Exercise prompt:
Copy each line below in which the string "Task" appears.

**** Material to process

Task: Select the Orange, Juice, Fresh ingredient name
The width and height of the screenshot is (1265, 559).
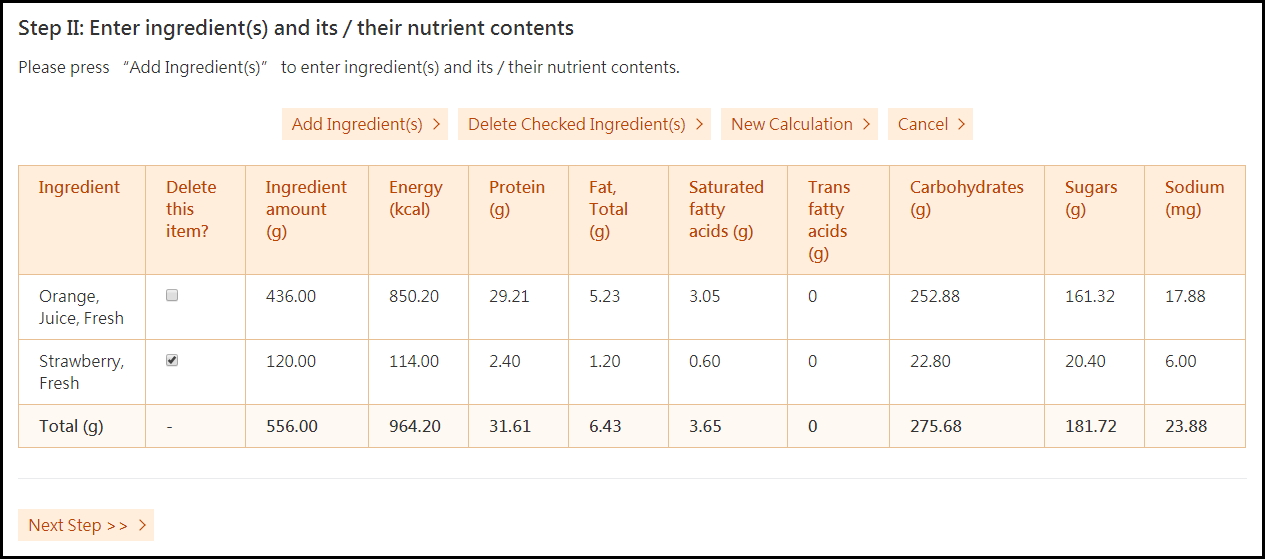Action: coord(81,307)
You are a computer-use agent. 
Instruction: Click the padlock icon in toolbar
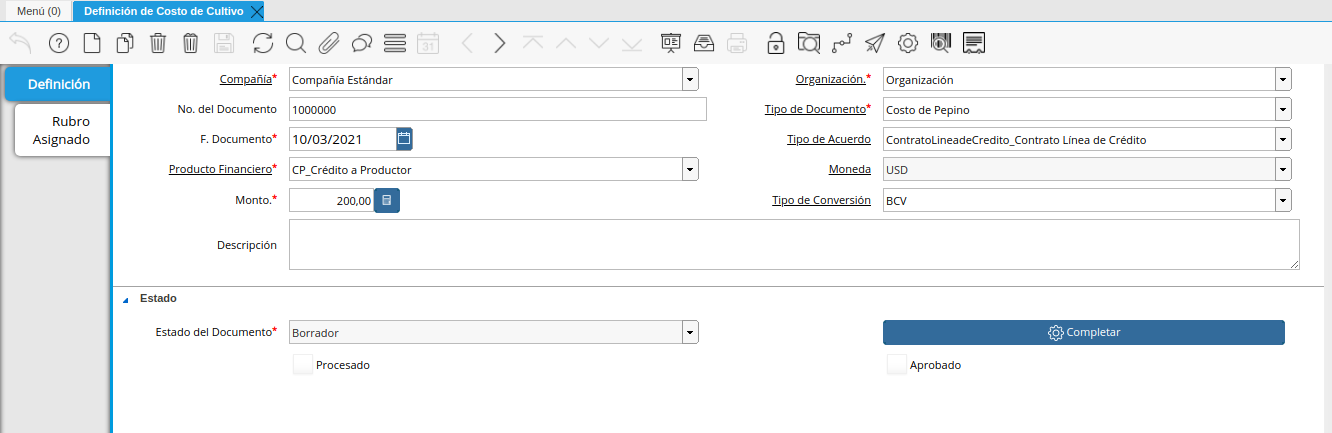pyautogui.click(x=775, y=43)
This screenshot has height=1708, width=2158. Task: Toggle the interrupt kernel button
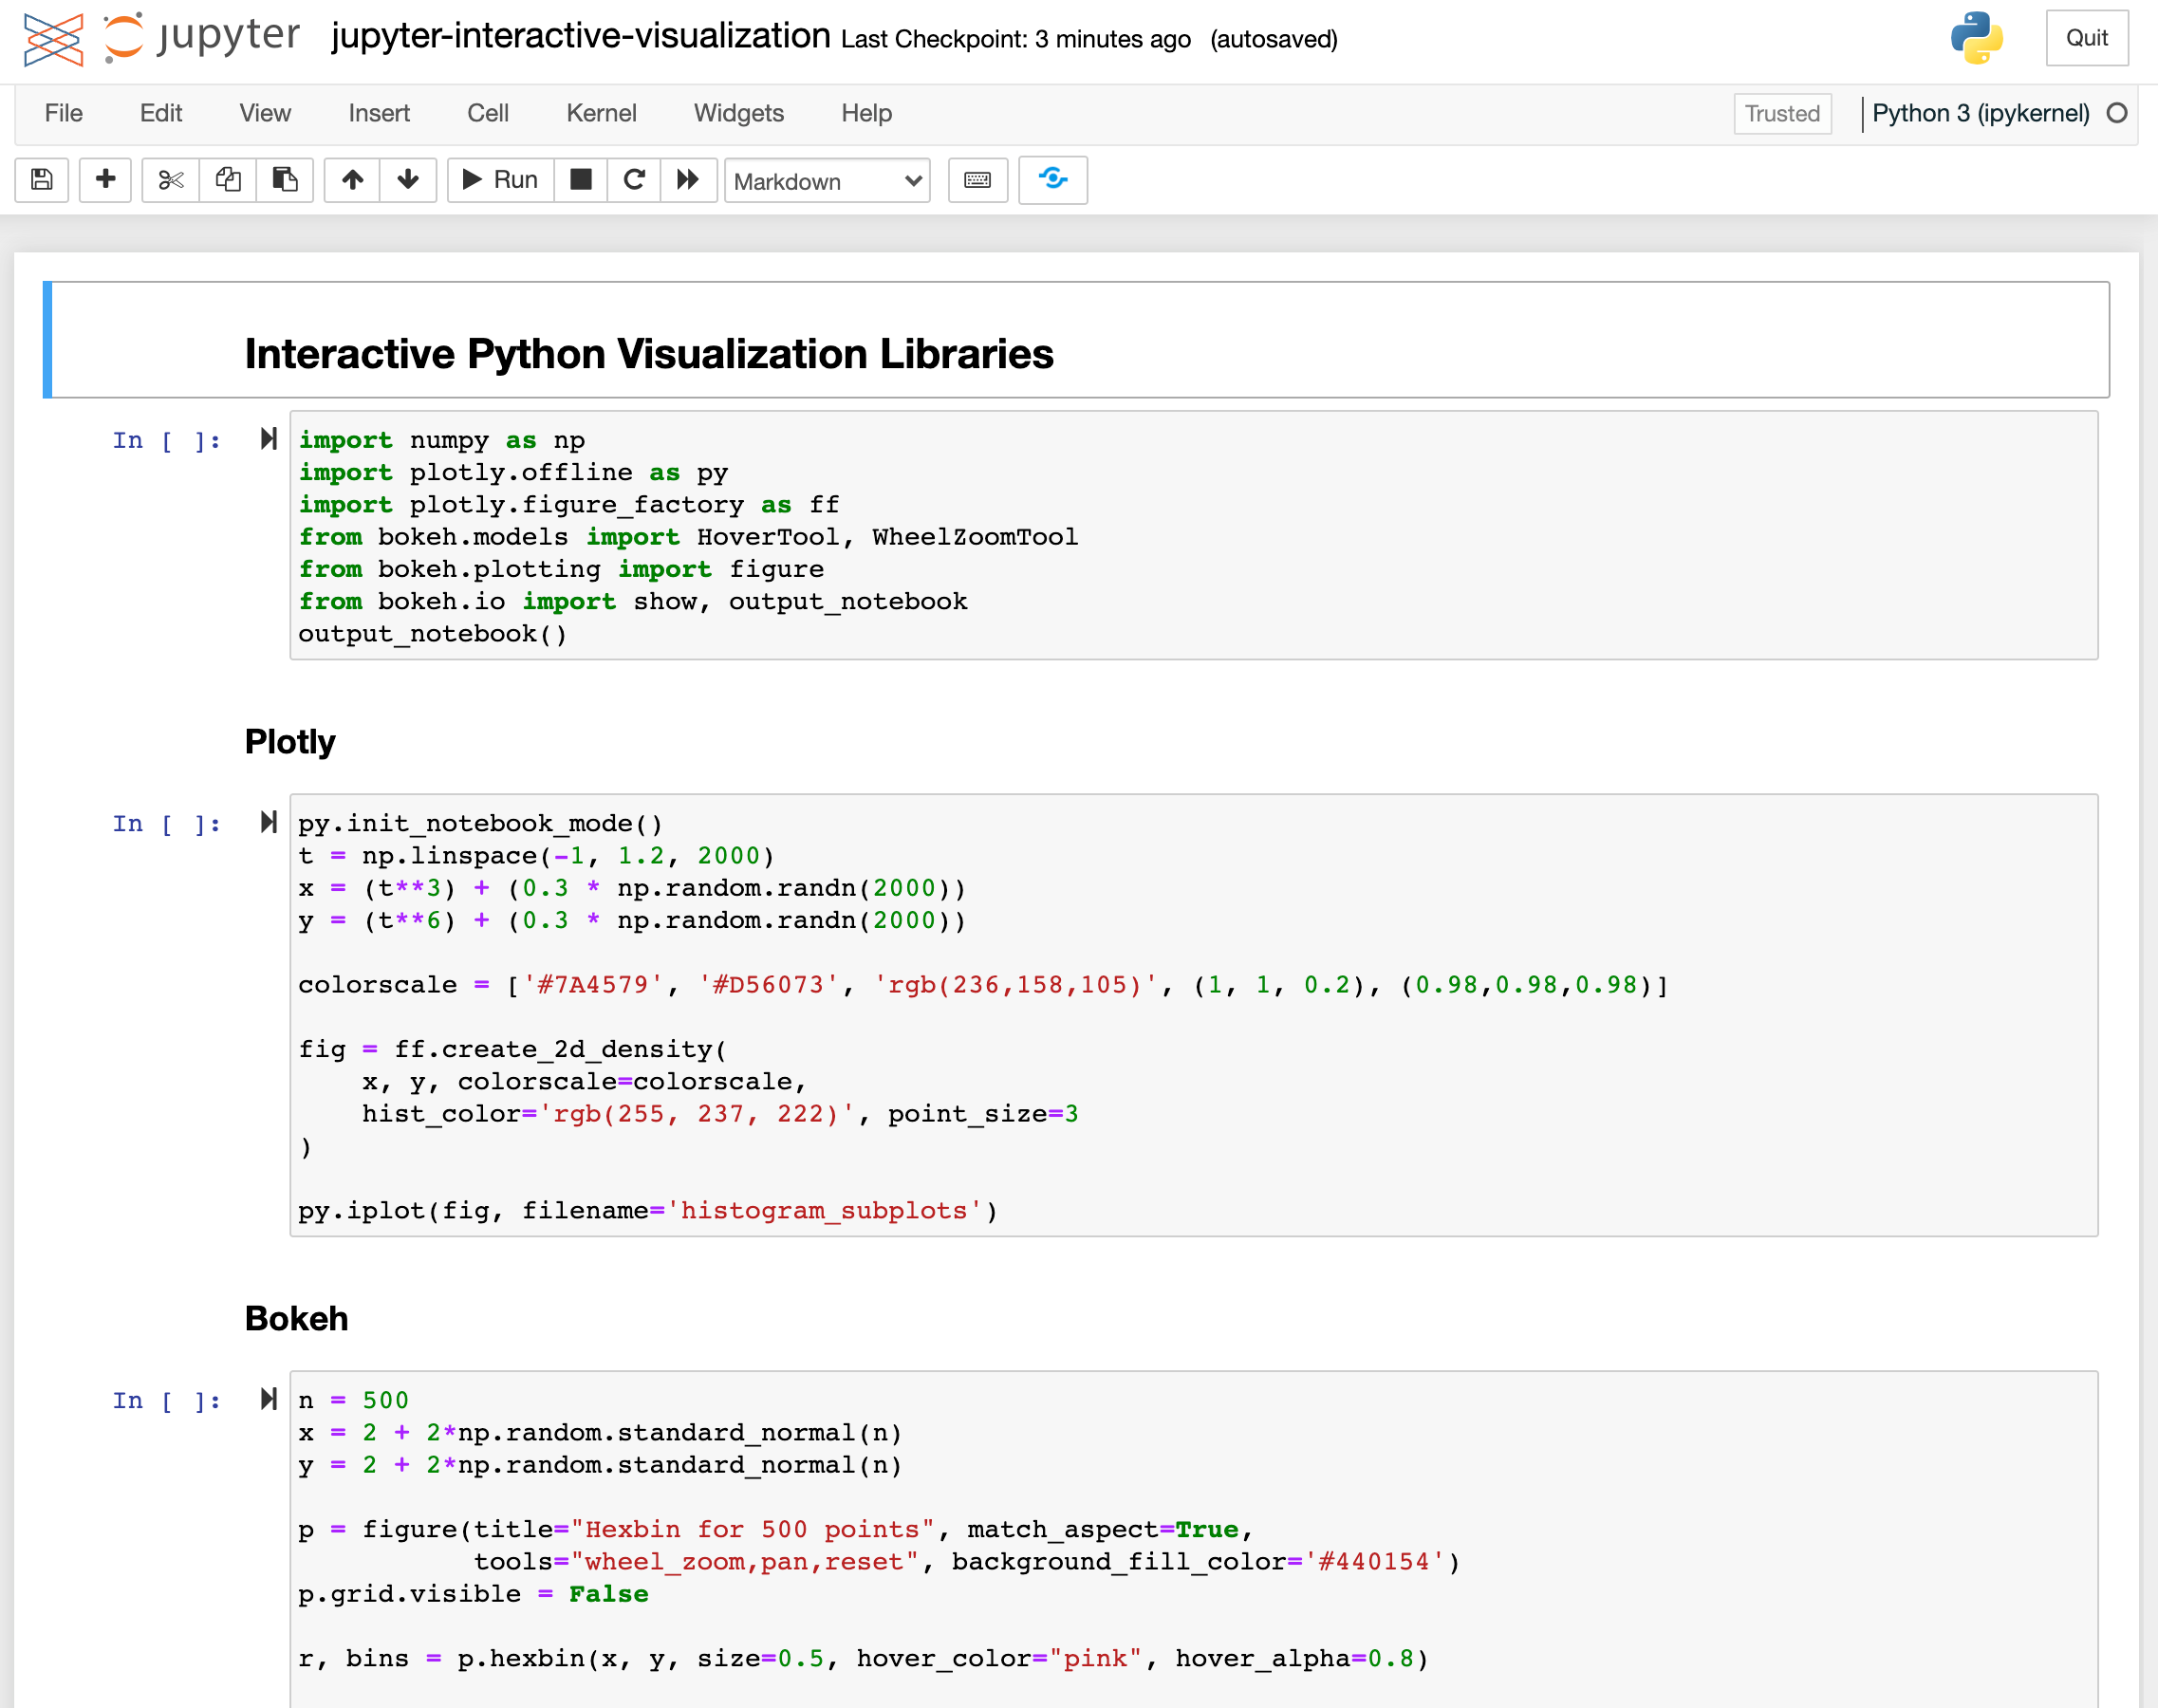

********

Answer section:
Task: Select the Orange, Juice, Fresh ingredient name
This screenshot has height=1708, width=2158. Task: Toggle the interrupt kernel button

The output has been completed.